■ Extracted records:
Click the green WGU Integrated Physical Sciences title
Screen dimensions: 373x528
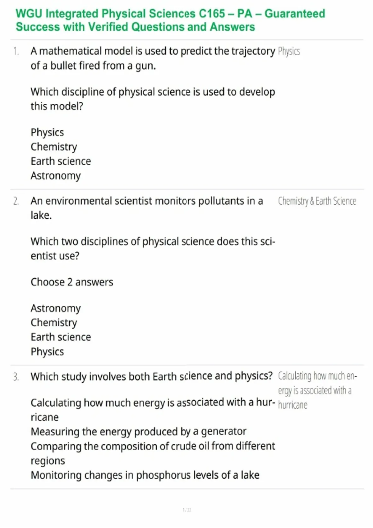click(170, 20)
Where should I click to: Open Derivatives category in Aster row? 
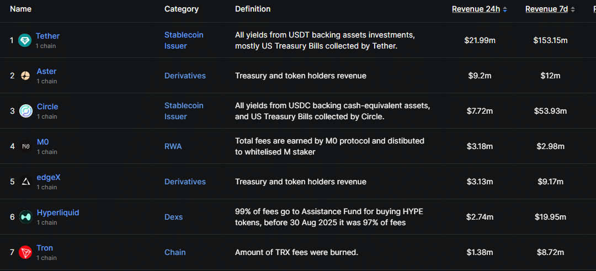(x=185, y=76)
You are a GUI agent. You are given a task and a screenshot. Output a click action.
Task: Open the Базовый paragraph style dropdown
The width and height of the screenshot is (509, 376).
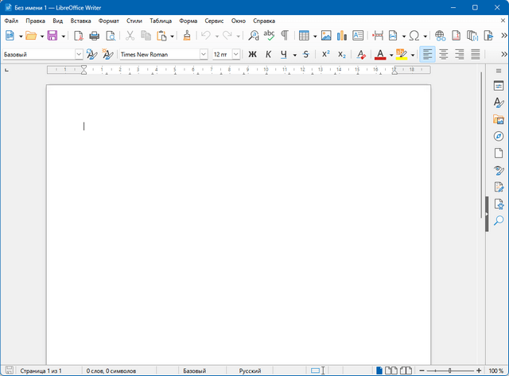79,54
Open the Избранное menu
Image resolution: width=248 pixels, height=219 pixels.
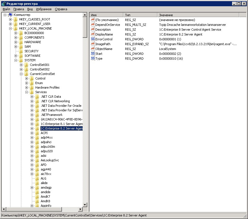coord(44,9)
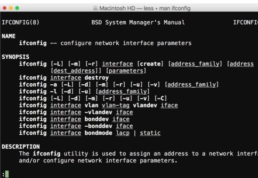Image resolution: width=258 pixels, height=178 pixels.
Task: Click the underlined 'vlan-tag' argument
Action: click(115, 105)
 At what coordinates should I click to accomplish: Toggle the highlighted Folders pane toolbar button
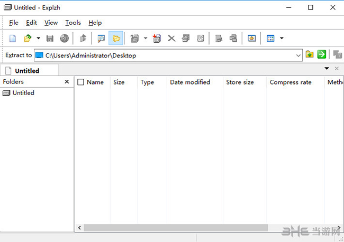(116, 38)
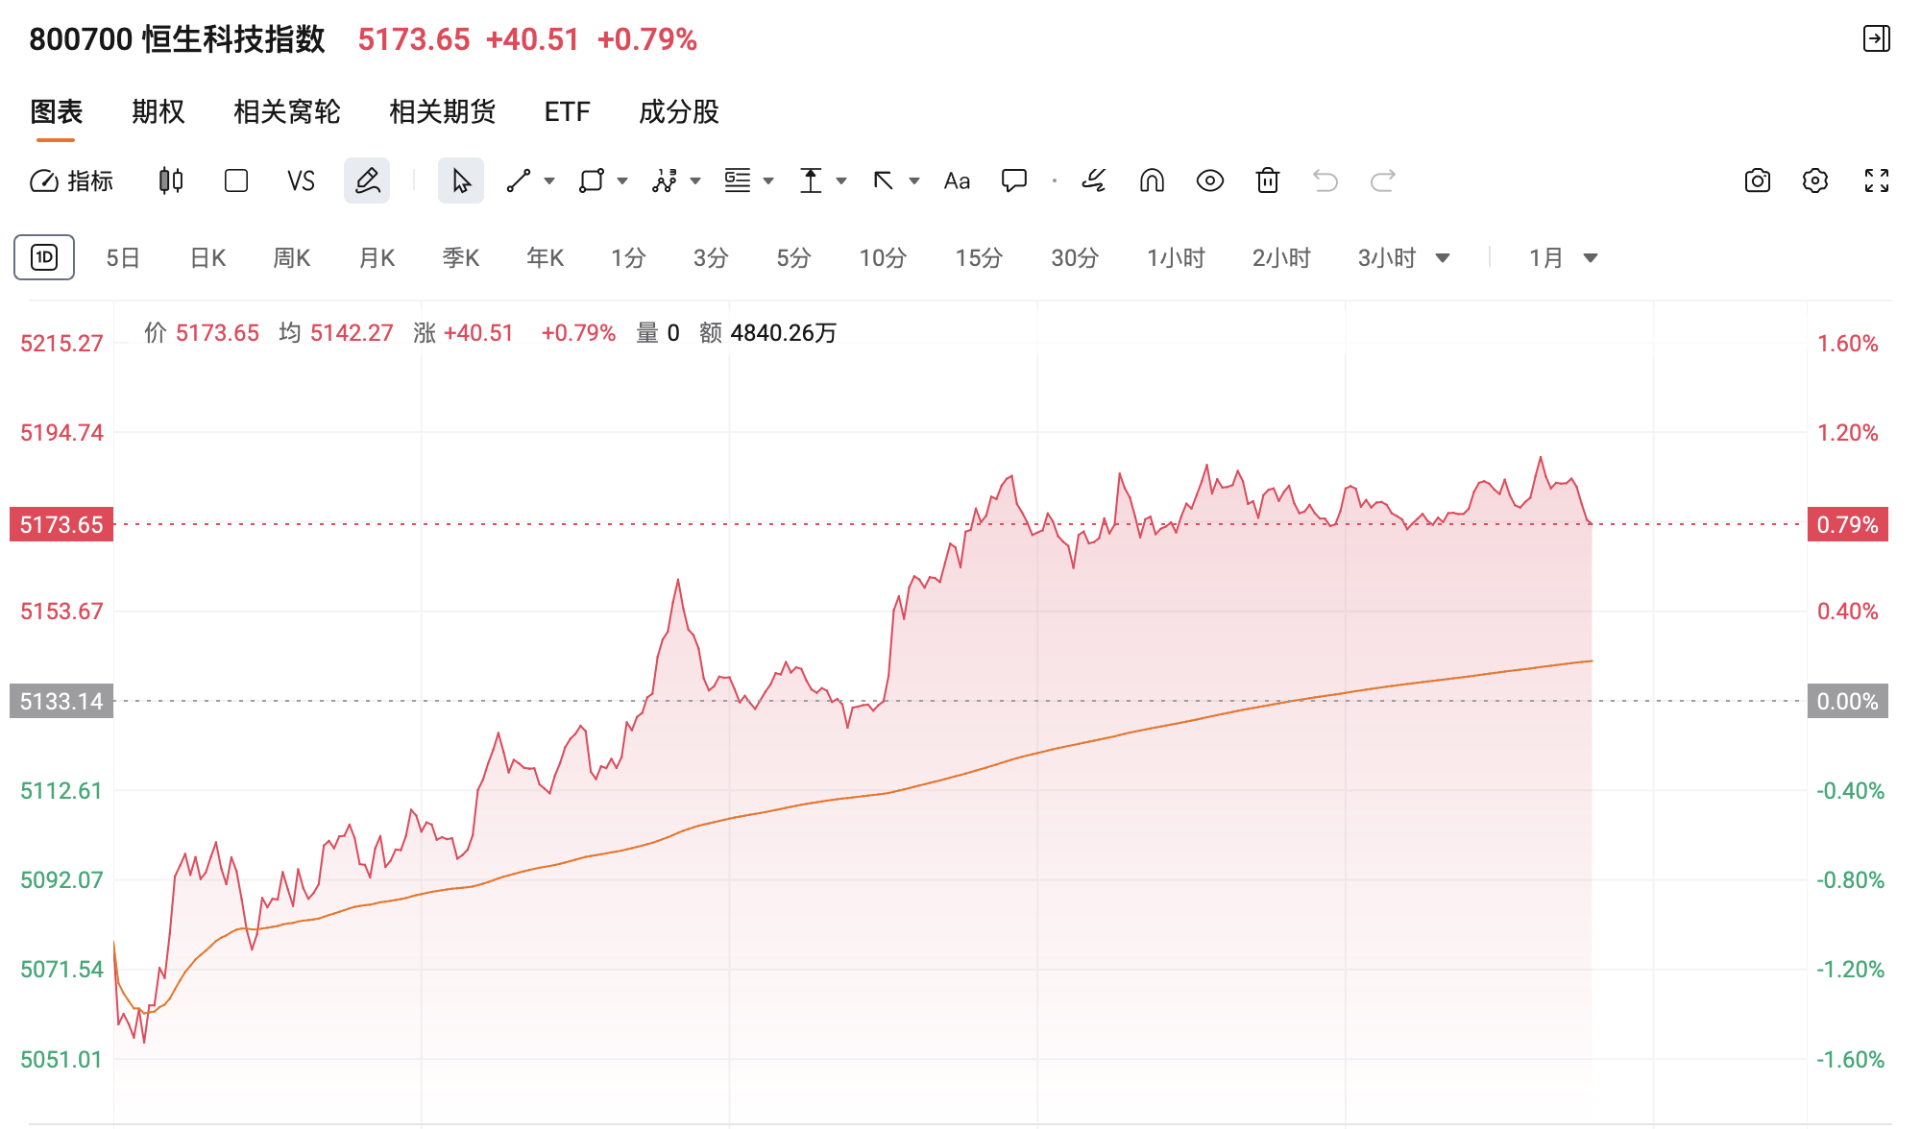
Task: Switch to candlestick chart type
Action: (x=171, y=180)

■ Work request: Transcribe every entry above exactly as it stands, but skip the images.

■ Exercise result:
Click the green WGU Integrated Physical Sciences title
Screen dimensions: 373x528
click(170, 20)
Where should I click to: Open Derivatives category in Aster row? 
(x=185, y=76)
You are a GUI agent. You are given a task and a screenshot. Output a click action.
Task: Open the Базовый paragraph style dropdown
The width and height of the screenshot is (509, 376).
79,54
Open the Избранное menu
Image resolution: width=248 pixels, height=219 pixels.
coord(44,9)
Image resolution: width=258 pixels, height=178 pixels.
Task: Click the underlined 'vlan-tag' argument
Action: click(115, 105)
 At what coordinates should I click to accomplish: Toggle the highlighted Folders pane toolbar button
(116, 38)
Task: Switch to candlestick chart type
Action: (x=171, y=180)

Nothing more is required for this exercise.